Stored records:
# # # #
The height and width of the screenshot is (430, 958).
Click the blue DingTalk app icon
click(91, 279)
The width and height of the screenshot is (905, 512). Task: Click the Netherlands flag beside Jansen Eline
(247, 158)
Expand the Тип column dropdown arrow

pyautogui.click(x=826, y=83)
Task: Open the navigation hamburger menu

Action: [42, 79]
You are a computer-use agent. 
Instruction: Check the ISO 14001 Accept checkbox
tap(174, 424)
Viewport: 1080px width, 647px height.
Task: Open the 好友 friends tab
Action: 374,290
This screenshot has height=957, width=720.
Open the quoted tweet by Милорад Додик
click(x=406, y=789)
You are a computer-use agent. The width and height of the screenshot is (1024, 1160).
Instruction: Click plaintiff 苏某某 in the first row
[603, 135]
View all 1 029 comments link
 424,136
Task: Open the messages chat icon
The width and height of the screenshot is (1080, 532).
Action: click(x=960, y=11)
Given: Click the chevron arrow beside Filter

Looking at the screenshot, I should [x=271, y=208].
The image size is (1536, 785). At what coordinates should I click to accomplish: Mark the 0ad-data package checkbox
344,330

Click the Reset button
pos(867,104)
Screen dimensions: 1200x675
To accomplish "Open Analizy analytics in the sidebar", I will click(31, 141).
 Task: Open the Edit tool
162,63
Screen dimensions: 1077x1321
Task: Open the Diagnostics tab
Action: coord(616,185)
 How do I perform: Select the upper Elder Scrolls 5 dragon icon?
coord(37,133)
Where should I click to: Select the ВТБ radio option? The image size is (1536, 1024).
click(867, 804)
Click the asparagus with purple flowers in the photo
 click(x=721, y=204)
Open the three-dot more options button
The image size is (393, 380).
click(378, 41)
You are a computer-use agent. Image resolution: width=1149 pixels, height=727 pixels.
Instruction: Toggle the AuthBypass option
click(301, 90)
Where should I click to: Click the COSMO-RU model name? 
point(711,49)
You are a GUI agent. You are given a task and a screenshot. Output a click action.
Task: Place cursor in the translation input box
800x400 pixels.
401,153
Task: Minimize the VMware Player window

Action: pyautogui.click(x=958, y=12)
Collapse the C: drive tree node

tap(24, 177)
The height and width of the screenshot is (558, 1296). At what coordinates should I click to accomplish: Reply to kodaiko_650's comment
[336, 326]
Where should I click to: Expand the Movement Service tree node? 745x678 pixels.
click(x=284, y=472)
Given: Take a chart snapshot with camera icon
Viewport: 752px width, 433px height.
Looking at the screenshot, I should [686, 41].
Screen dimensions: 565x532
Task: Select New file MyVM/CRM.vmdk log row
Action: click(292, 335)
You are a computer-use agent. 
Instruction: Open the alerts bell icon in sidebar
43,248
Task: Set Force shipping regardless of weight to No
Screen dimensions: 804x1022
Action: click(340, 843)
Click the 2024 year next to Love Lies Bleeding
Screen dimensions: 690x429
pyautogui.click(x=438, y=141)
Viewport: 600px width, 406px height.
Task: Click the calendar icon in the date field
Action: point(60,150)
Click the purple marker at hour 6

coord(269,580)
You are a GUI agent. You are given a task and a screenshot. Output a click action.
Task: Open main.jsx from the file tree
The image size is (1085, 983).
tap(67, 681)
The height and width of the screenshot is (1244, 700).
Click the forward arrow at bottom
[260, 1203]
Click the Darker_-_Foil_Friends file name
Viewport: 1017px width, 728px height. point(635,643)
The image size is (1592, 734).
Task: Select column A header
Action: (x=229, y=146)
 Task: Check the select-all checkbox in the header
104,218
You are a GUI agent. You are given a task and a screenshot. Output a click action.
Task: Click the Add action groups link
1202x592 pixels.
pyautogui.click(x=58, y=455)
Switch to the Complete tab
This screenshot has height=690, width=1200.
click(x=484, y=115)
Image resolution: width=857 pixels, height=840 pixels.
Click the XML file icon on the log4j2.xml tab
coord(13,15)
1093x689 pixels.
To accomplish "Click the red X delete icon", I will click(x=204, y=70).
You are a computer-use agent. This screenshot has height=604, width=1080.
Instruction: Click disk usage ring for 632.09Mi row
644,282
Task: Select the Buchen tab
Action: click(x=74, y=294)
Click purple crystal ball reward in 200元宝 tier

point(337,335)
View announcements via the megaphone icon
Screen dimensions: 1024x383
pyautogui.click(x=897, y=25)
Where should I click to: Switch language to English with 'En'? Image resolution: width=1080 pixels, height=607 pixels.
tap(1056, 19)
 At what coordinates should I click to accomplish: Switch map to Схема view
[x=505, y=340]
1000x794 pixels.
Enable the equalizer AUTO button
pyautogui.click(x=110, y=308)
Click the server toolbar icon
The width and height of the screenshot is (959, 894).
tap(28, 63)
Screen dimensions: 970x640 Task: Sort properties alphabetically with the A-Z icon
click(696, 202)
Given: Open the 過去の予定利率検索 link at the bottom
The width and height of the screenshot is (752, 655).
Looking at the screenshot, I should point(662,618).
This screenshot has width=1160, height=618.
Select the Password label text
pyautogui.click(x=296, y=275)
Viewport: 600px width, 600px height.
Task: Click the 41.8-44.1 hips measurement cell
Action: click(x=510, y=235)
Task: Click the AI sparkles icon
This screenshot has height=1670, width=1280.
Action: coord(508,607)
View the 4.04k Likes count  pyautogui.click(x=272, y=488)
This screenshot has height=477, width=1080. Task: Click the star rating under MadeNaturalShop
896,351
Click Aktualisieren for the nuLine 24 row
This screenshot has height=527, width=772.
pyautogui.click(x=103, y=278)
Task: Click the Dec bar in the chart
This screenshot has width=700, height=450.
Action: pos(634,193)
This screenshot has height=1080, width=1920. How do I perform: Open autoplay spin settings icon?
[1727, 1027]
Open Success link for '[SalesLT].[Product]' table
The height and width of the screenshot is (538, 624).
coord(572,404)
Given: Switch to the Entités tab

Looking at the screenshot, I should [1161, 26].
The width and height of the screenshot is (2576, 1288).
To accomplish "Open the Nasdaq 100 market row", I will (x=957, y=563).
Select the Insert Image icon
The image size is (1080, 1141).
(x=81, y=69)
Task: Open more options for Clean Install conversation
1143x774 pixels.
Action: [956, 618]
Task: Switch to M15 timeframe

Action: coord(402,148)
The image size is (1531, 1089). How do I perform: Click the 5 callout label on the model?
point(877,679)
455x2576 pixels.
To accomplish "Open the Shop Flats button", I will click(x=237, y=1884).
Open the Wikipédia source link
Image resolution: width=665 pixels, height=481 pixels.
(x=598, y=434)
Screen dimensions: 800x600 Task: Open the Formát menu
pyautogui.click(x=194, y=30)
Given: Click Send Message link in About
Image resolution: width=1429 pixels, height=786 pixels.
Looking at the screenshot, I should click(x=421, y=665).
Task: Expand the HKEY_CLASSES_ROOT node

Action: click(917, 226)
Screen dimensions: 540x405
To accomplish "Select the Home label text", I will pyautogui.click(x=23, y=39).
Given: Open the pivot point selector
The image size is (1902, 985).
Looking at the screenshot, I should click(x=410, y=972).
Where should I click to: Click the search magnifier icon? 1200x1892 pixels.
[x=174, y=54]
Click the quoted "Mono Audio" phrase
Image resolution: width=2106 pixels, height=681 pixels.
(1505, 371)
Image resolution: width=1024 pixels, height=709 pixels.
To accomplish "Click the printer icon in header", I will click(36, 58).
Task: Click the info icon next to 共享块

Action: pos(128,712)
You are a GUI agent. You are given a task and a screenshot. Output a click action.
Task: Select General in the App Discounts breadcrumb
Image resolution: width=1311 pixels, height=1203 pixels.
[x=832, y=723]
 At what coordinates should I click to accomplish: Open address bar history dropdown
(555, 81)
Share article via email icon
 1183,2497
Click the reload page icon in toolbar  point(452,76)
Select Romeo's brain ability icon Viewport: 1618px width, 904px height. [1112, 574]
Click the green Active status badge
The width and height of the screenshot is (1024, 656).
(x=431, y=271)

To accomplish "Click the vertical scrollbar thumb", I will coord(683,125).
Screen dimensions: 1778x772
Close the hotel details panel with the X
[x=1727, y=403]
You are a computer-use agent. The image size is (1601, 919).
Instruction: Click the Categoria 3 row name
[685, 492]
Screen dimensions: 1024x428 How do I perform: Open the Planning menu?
# # # #
> **TASK TO COMPLETE**: In the entries above, please find the line with "View all 1 029 comments link" and the line with "Given: Take a chart snapshot with camera icon", then write out exactly those two lines and every line between them, and nothing more.

> **REPLY TO THE TASK**:
View all 1 029 comments link
 424,136
Task: Open the messages chat icon
The width and height of the screenshot is (1080, 532).
Action: click(x=960, y=11)
Given: Click the chevron arrow beside Filter

Looking at the screenshot, I should [x=271, y=208].
The image size is (1536, 785). At what coordinates should I click to accomplish: Mark the 0ad-data package checkbox
344,330

Click the Reset button
pos(867,104)
Screen dimensions: 1200x675
To accomplish "Open Analizy analytics in the sidebar", I will click(31, 141).
 Task: Open the Edit tool
162,63
Screen dimensions: 1077x1321
Task: Open the Diagnostics tab
Action: coord(616,185)
 How do I perform: Select the upper Elder Scrolls 5 dragon icon?
coord(37,133)
Where should I click to: Select the ВТБ radio option? The image size is (1536, 1024).
click(867, 804)
Click the asparagus with purple flowers in the photo
 click(x=721, y=204)
Open the three-dot more options button
The image size is (393, 380).
click(378, 41)
You are a computer-use agent. Image resolution: width=1149 pixels, height=727 pixels.
Instruction: Toggle the AuthBypass option
click(301, 90)
Where should I click to: Click the COSMO-RU model name? 
point(711,49)
You are a GUI agent. You are given a task and a screenshot. Output a click action.
Task: Place cursor in the translation input box
800x400 pixels.
401,153
Task: Minimize the VMware Player window

Action: pyautogui.click(x=958, y=12)
Collapse the C: drive tree node

tap(24, 177)
The height and width of the screenshot is (558, 1296). At what coordinates should I click to accomplish: Reply to kodaiko_650's comment
[336, 326]
Where should I click to: Expand the Movement Service tree node? 745x678 pixels.
click(x=284, y=472)
Given: Take a chart snapshot with camera icon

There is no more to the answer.